After a year of studying options with an extensive report on the ways to reduce cost sharing, in June 2022 the Covered California board had adopted a plan that if the federal government extended enhanced premium assistance, as it just did this summer under the Inflation Reduction Act, then Covered California would use state dollars to lower cost-sharing. This would have removed financial barriers to care, encourage more Californians to sign up for coverage, and bring the state closer to a system of universal, affordable coverage. With this veto from the Governor, the Covered California board reversed that plan. In a standard silver plan, a primary care visit will now be $45, a specialist visit will be $85, and the deductible for a hospital stay would be $4,750.

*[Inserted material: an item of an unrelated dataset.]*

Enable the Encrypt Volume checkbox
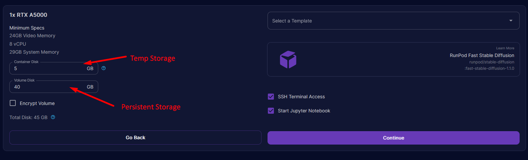 coord(13,103)
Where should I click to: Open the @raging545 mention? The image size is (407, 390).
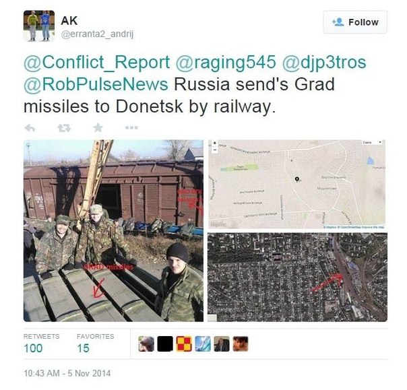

Under Governor Newsom in 2019, California took a leadership role in passing both an individual mandate to purchase coverage “to pay for increased financial help for families” as his press release on his first day declared, and state premium subsidies. After his budget proposal passed in July 2019, his press releases highlighted the new state subsidies to provide greater affordability assistance, “partially funded by restoration of an enforceable mandate.” When additional federal premium assistance supplanted state subsidies for 2021 and 2022, and now until 2025 through the Inflation Reduction Act, legislators and advocates have urged that the state dollars still raised from the mandate penalty go to reduce ever-increasing cost-sharing.
Governor Newsom’s veto of SB 944 closes the door on this help for Covered California consumers in 2023, despite the promises made when the individual mandate penalty was imposed on all California consumers in 2019.
Health advocates will continue to work to ensure that the money raised from the individual mandate indeed goes to make care more affordable for Californians.